◆ Material supplied ◆
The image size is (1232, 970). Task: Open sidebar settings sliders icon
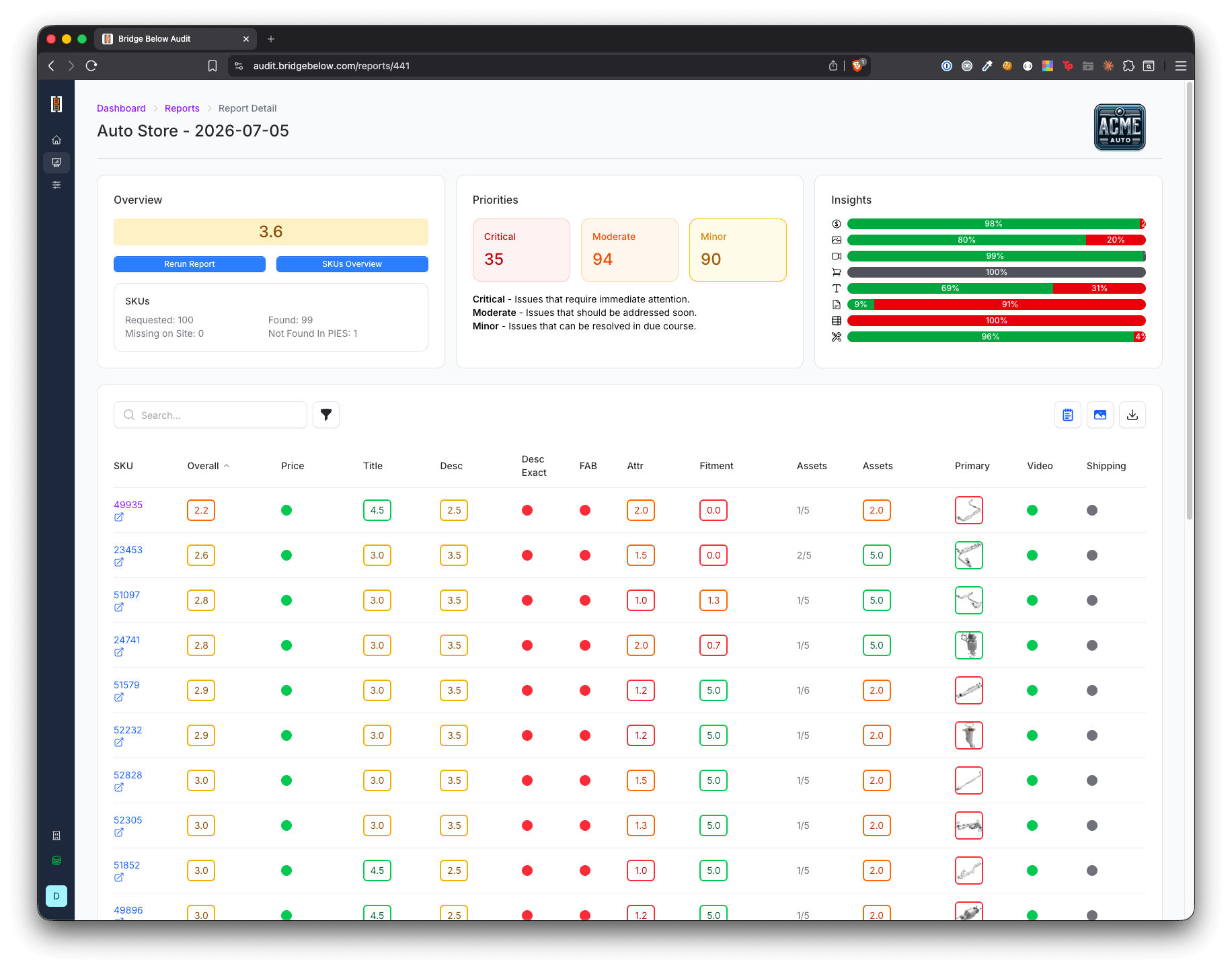tap(56, 185)
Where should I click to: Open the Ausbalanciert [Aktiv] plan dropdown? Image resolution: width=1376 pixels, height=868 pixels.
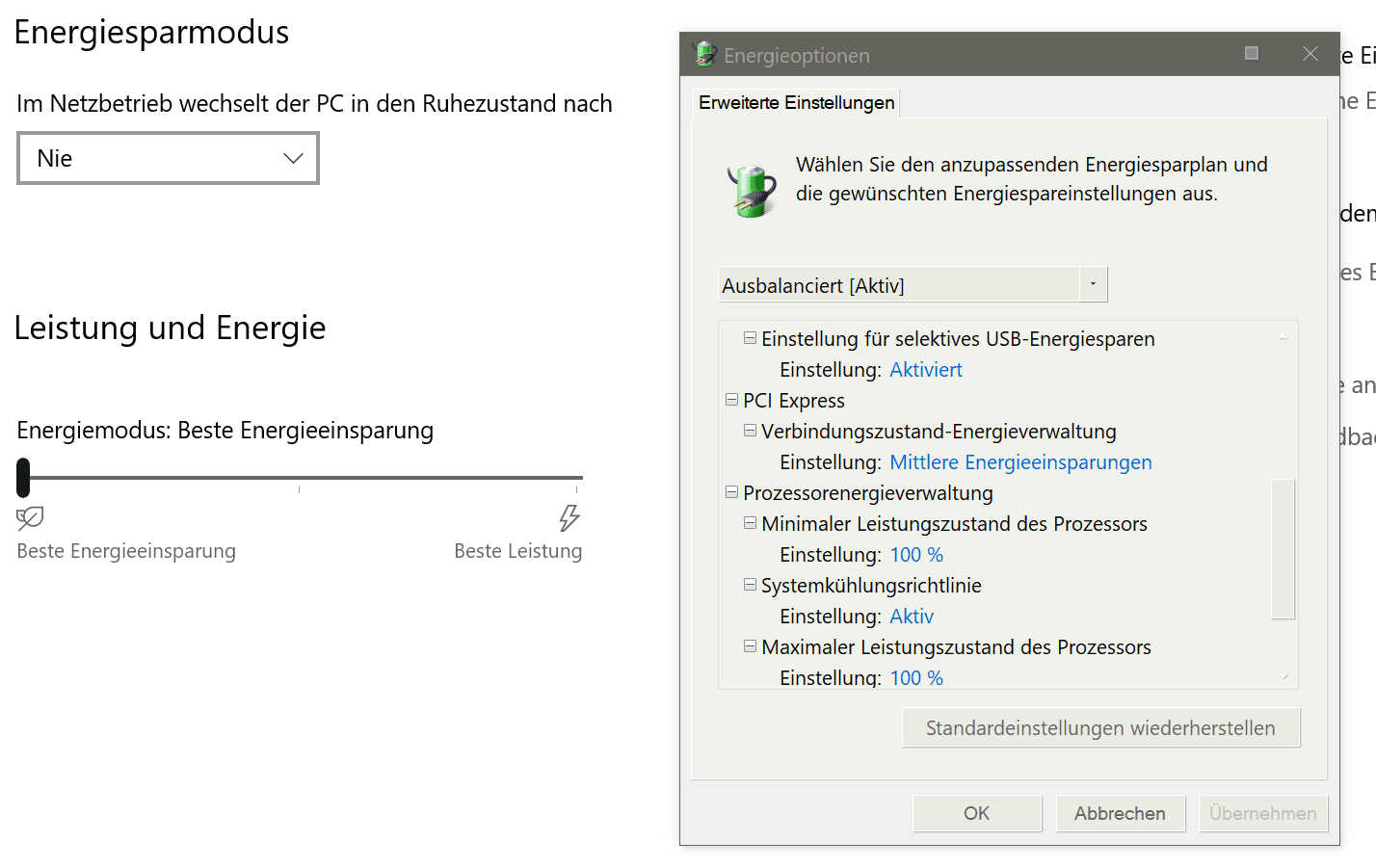point(913,285)
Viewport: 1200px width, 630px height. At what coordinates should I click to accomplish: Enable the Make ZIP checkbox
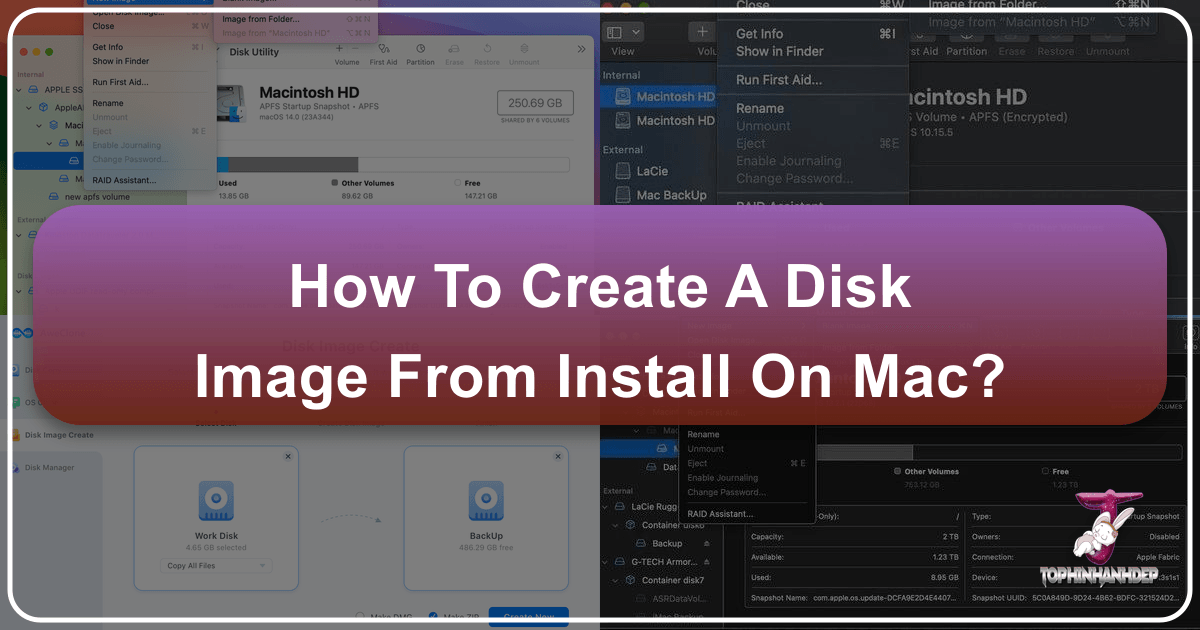(433, 616)
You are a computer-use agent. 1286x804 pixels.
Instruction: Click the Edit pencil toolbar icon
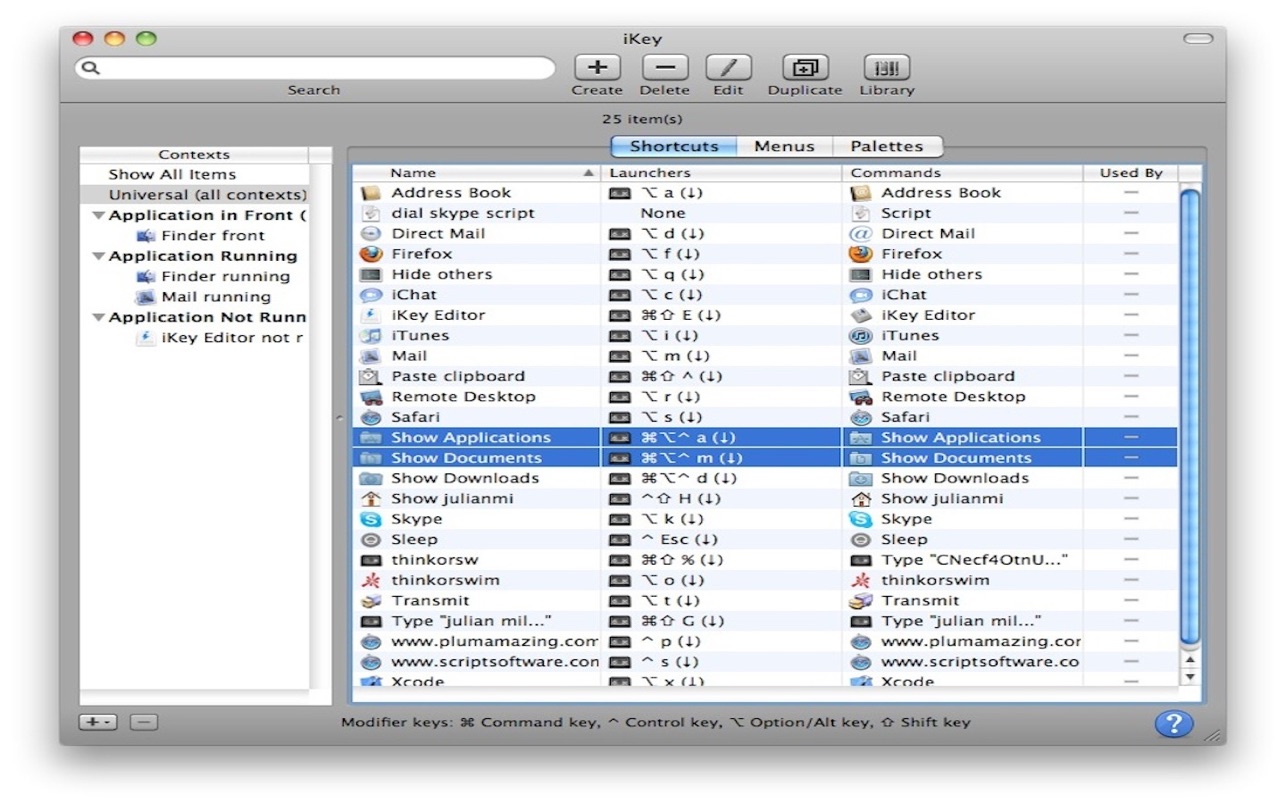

◆ Problem details ◆
The response should contain every record above exactly as written, and none of the pictures.

◆ Reply ◆
The image size is (1232, 970). Task: Open sidebar settings sliders icon
tap(56, 185)
Where should I click to: Open the Ausbalanciert [Aktiv] plan dropdown? Image resolution: width=1376 pixels, height=868 pixels.
point(913,285)
Viewport: 1200px width, 630px height. At what coordinates should I click to accomplish: Enable the Make ZIP checkbox
(433, 616)
You are a computer-use agent. 1286x804 pixels.
Instruction: Click the Edit pencil toolbar icon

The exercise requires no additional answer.